I cannot stand fans who second-guess managerial moves and chastise their team every day, which is why I don’t do it very often.  I have to today, however.

Going into the eighth inning, the Brewers had a four-run lead over the Phillies.  Both Turnbow and Cordero had not pitched in four days, but Yost elected to let Brian Shouse start the inning against right-handed hitting Aaron Rowand and switch-hitting Shane Victorino.  I actually wondered aloud why Turnbow wasn’t starting the eighth once I saw Shouse in there.  I knew Shouse was bad against righties, but the splits actually show he’s astoundingly bad:  Over the last three seasons Shouse has allowed righties to hit .311/.399/.493.

Now I know Shouse only allowed two runners, and the real implosion came from the 2006-post-All-Star Break version of Derrick Turnbow, but Shouse simply had no business being in the game at that point.  If the Phillies were sending up lefties, I could see it, maybe.  But Turnbow has been lights out, and he would have made it much tougher on Rowand than Shouse.  And it’s not totally fair to speculate, but who knows if Turnbow would have been so bad if he didn’t have to come into the game in a jam right away?

Dan mentioned to me that for whatever reason, he figured that Yost would have sent out Turnbow to start the eighth if the Brewers were only up three.  I guaranteehe would have been, but because it wasn’t a “save situation,” Yost figured he could get by.

So to simplify:

  1. Brian Shouse cannot get righties out.
  2. Number 1 doesn’t matter to Ned Yost if he has a four-run lead.
  3. Derrick Turnbow has a history of pitching poorly under pressure.
  4. The Brewers blew a game they should have won.

Edit! Edit!

I had to follow up on this.  I SWEAR I wrote this post before the article was released on JSOnline.  Excerpt:

With a three-run lead, Ned Yost would not have strayed from his usual formula of Derrick Turnbow in the eighth and Francisco Cordero in the ninth.

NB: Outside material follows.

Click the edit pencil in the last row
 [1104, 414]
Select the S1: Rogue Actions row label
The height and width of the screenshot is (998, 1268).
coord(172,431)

With a four-run lead, things change, and they changed for the worse for the Milwaukee Brewers Monday night.

That, to me, is a joke.  Later in the article, Yost does admit to using splits:

“I was just going on matchups with a four-run lead,” Yost said. “Looking at (Aaron) Rowand, his numbers have about a 130-point split between left and right, and we were looking for ‘Shousie’ to throw a ground ball and maybe get a couple outs there with ‘Shousie’ and have Turnbow throw the ninth with a four-run lead.”

Rowand was hitting .381 against right-handers and just .256 against lefties, and Shane Victorino hit right-handers to the tune of .303 but left-handers just .234.

So instead of looking at the splits of his own pitcher, Yost looked at a sample of 100 at-bats or so.  Interestingly enough, if he would have looked at a sample big enough–say 2004-2007–to tell him anything, he’d have seen that Rowand hit .280 against righties and .284 against lefties.